In late July 1991, Randy Roth, his wife Cynthia, and her two sons went to Lake Sammamish, where serial killer Ted Bundy abducted two of his victims. The boys raced for the lake’s shallows, whose cool waters provided welcome relief from the scorching heat. 

Randy and Cynthia took off into deeper waters on an inflatable raft for a romantic excursion. Hours later, the couple returned: Roth paddled gingerly towards the swimming area; Cynthia lay dead on the raft. 

Randy said Cynthia had drowned after the raft capsized. However, the investigation into Cynthia’s death concluded that she was forcibly drowned by Randy. Randy Roth was sentenced to 50 years in prison for Cynthia’s murder. 

Randy Roth is incarcerated in a Washington prison and will be eligible for parole in 2029

Randy Roth is incarcerated at the Stafford Creek Corrections Center. He will be eligible for parole in 2029, 37 years after his sentencing. 

We have limited insight into Randy Roth’s life in prison. Reports show he was involved in the investigation into the murder of corrections officer Jayme Biendl by convicted rapist Byron Scherf. 

Randy’s behavior on the beach as emergency personnel tried unsuccessfully to revive Cynthia prompted investigators to look into his claims that an accident caused her death. 

Randy stood to gain $385,000 in a life insurance payout taken out on Cynthia. It was an open secret that Randy and Cynthia were miserable. Cynthia’s religious opposition to divorce was the only thing holding the marriage together. 
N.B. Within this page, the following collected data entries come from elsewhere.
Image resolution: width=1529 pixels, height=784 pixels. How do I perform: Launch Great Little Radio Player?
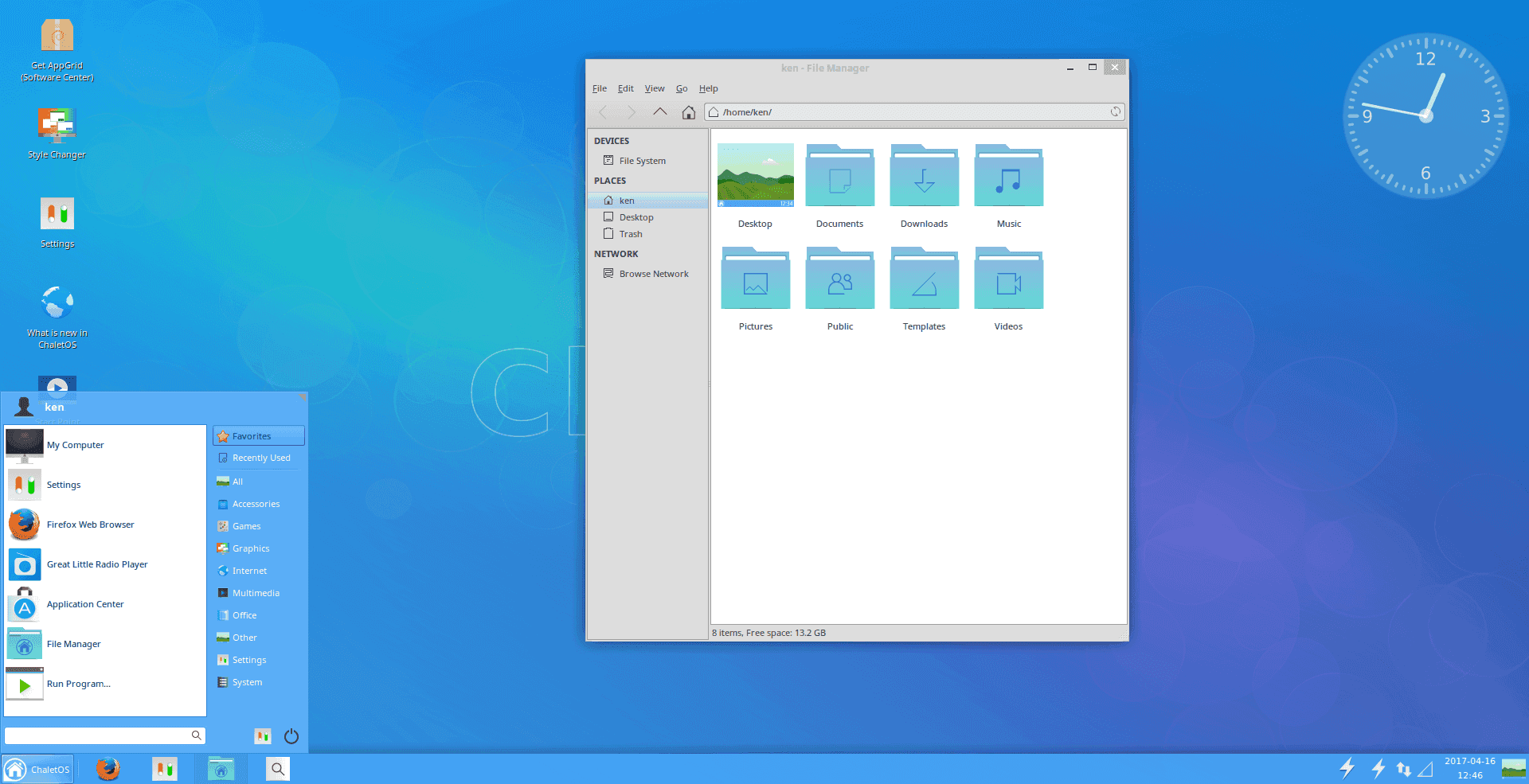click(x=96, y=564)
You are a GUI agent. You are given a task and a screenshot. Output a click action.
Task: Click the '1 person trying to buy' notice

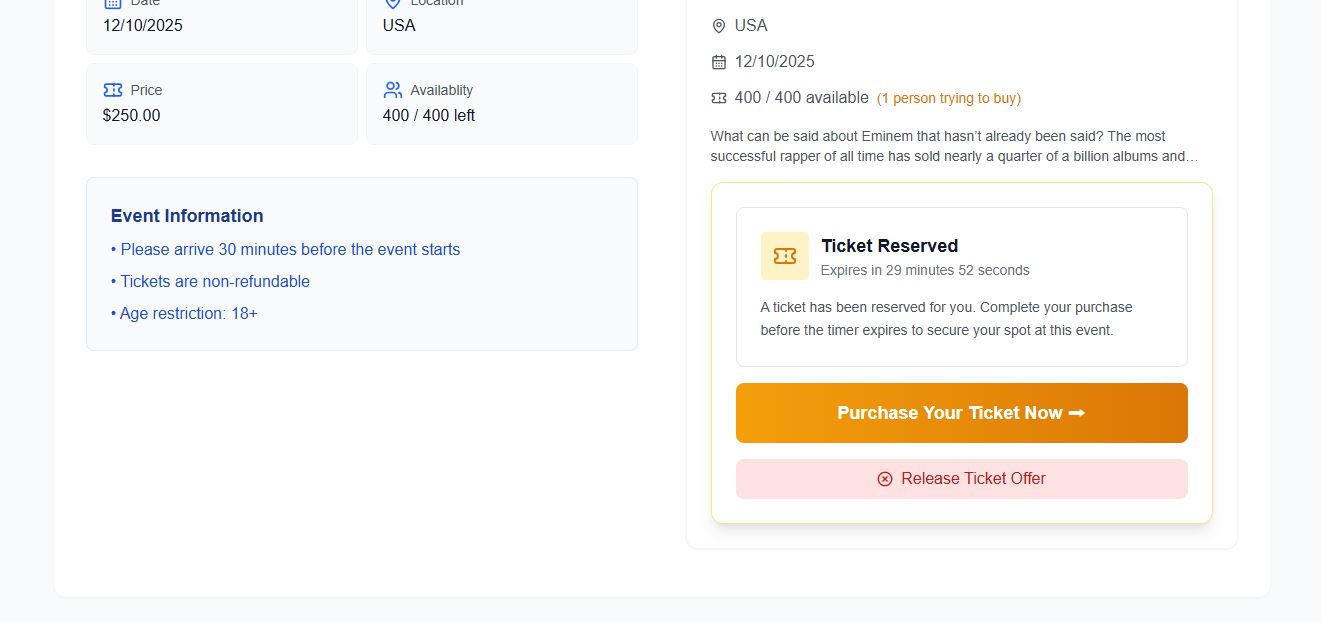coord(949,98)
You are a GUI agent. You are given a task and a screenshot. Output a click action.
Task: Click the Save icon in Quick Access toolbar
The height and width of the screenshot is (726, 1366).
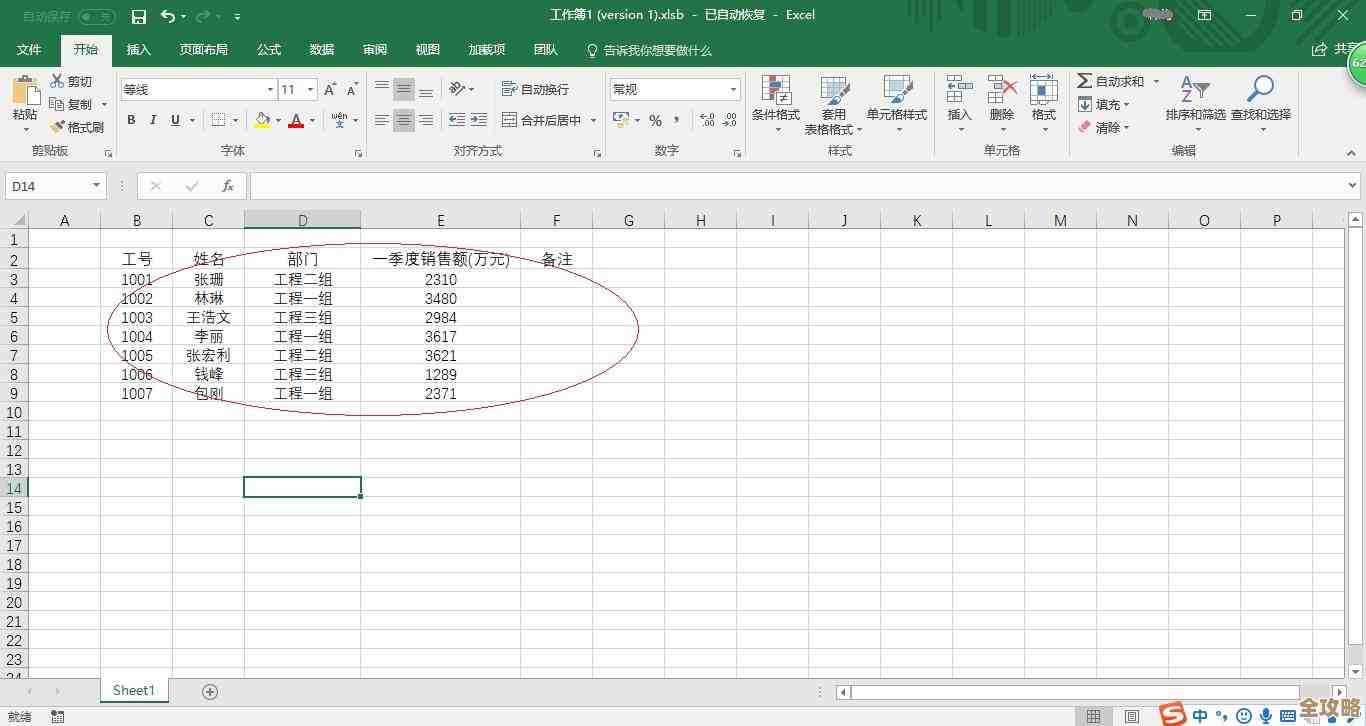tap(138, 16)
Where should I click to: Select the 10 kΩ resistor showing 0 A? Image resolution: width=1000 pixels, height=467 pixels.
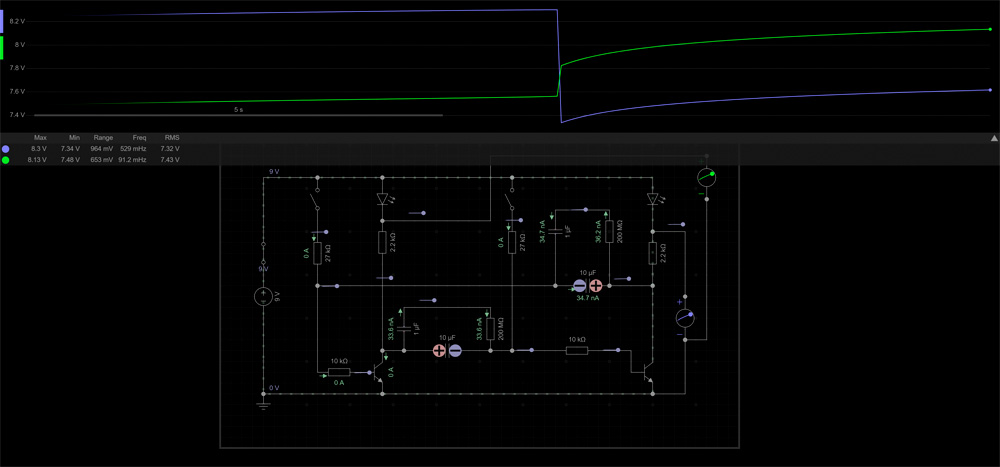(339, 371)

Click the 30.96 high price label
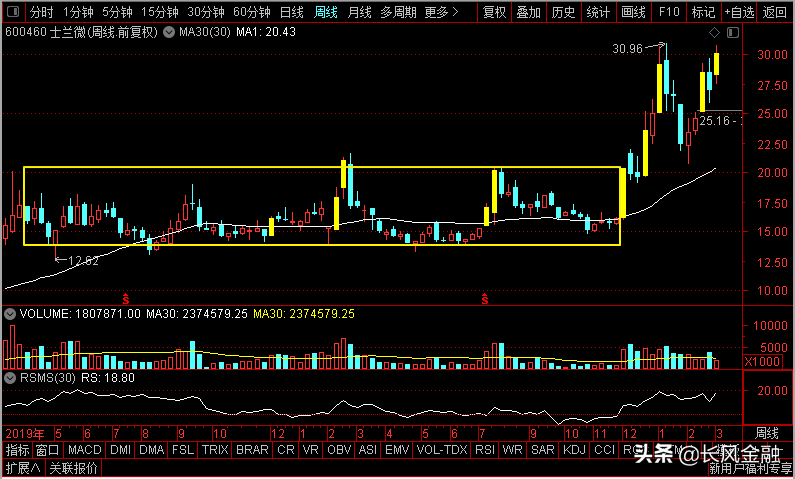click(627, 49)
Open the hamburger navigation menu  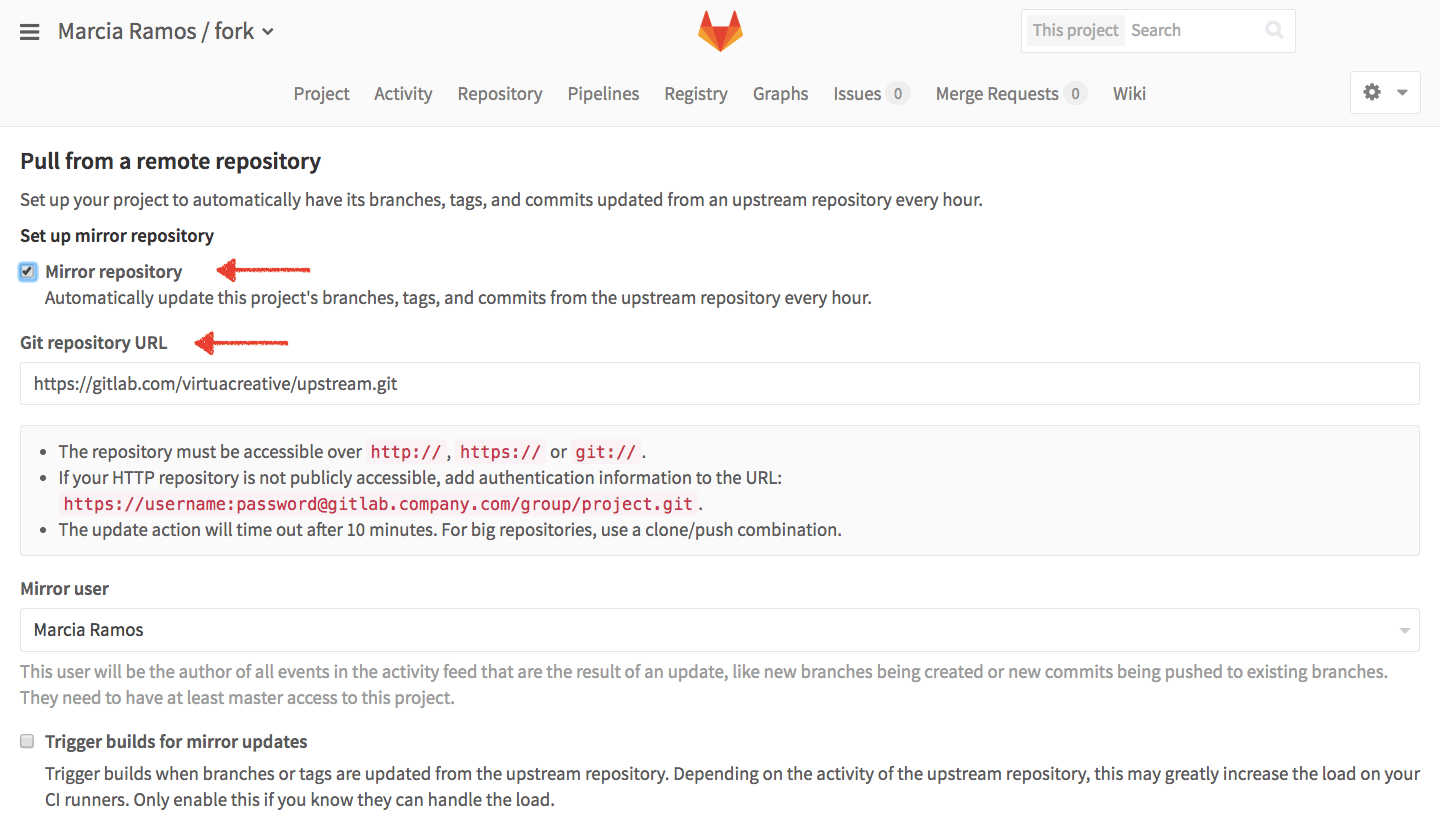[29, 31]
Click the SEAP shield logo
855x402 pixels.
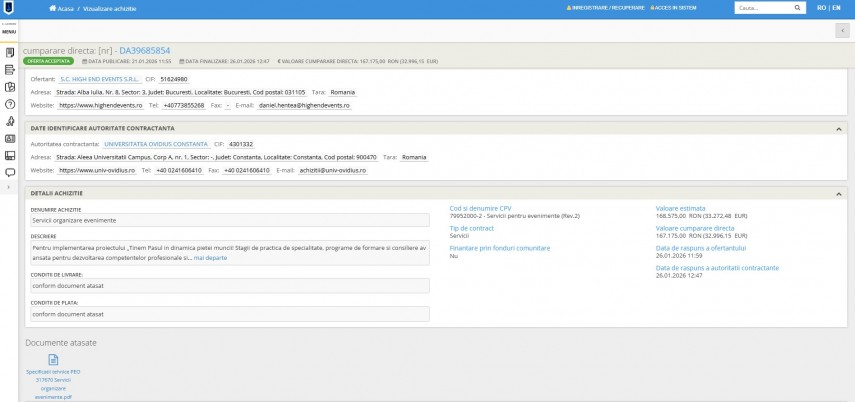point(9,8)
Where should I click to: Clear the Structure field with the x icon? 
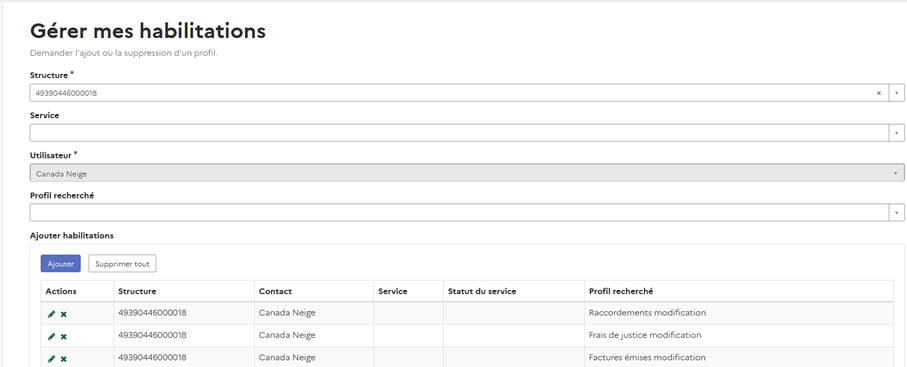879,93
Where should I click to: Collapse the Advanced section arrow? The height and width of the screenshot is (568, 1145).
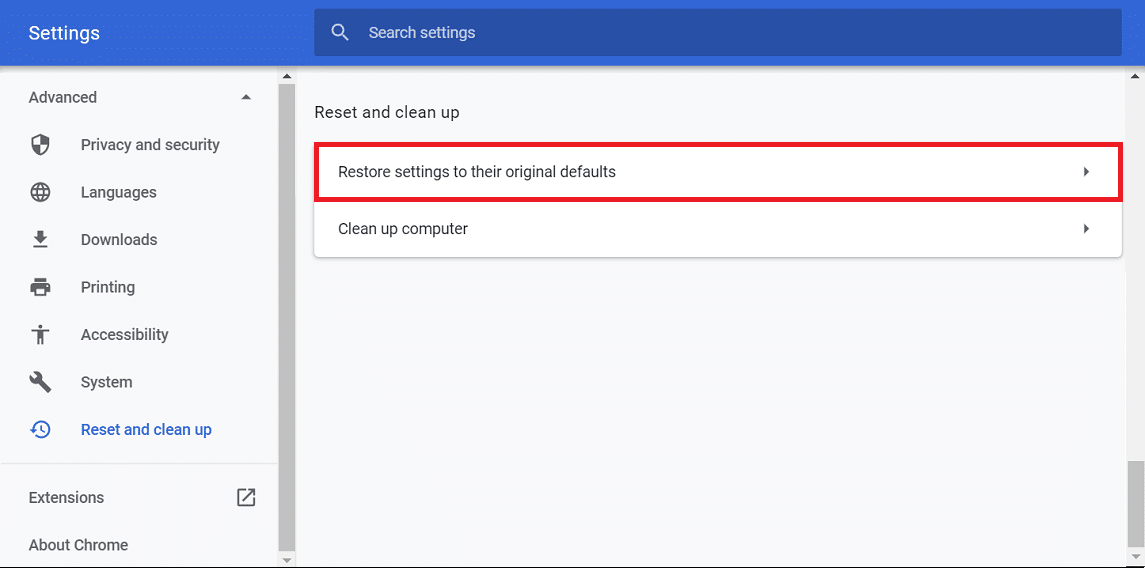point(246,97)
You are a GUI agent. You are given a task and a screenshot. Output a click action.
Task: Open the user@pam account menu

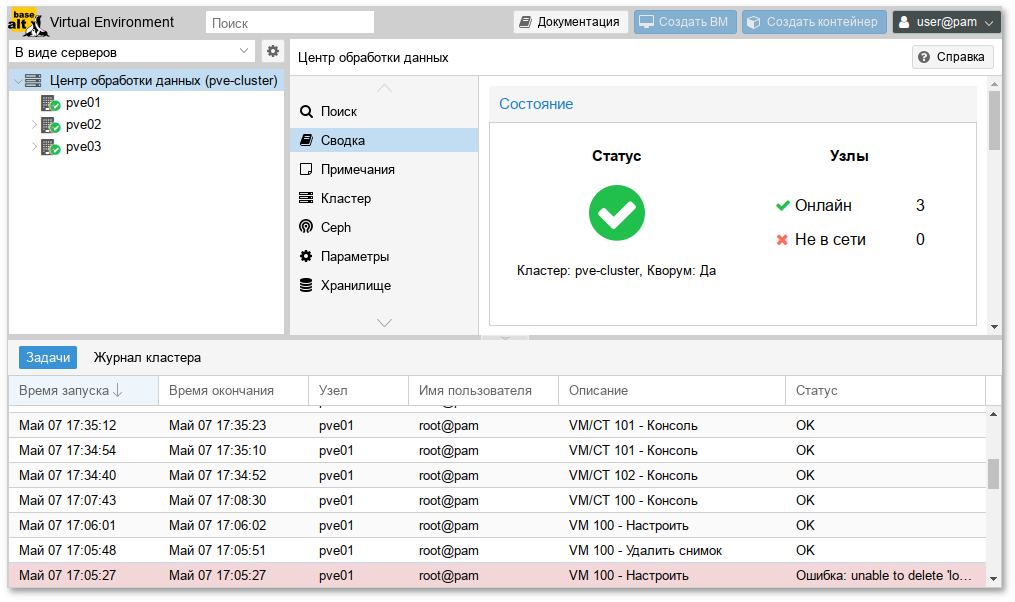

Investigators learned that Randy’s second wife, Janis, had died in circumstances eerily similar to Cynthia’s. Randy and Janis were on a supposedly romantic hike when she allegedly slipped and plunged to death. Conveniently for Randy, and as with Cynthia, there were no witnesses. 

Randy hastily cremated Cynthia’s body, like he’d done with Janis’. After Janis’ death, eight months after her marriage to Randy, he collected $100,000 on an insurance policy taken out on Janis. Randy’s contradictory stories about Janis’ death elicited suspicion, but the authorities didn’t have enough to arrest and charge him.

The prosecution pointed out the similarities between Janis and Cynthia’s death, painting Randy as a manipulator and murderer with a pattern of killing women for financial gain. 

A poem Cynthia had written about 44 things Randy hated about her – her ugly toes, the smell of her coffee – featured prominently in the trial. “Randy does not ‘love’ Cindy, Randy hates Cindy,” the poem read

More than 100 witnesses testified, describing Randy as a man whose character changed after seducing a target. Randy reportedly pressured women into taking out insurance policies and naming him the beneficiary. 

Senior deputy prosecutor Marilyn Brenneman painted Randy as a ‘cold-blooded and premeditated murderer who stalks prey not with a traditional weapon, but with a smile and marriage proposals’. The jury convicted Randy of first-degree murder after deliberating for 8.5 hours. 

“The evidence was… overwhelming, frankly,” Brenneman said. Randy’s appeals against his conviction and sentence failed.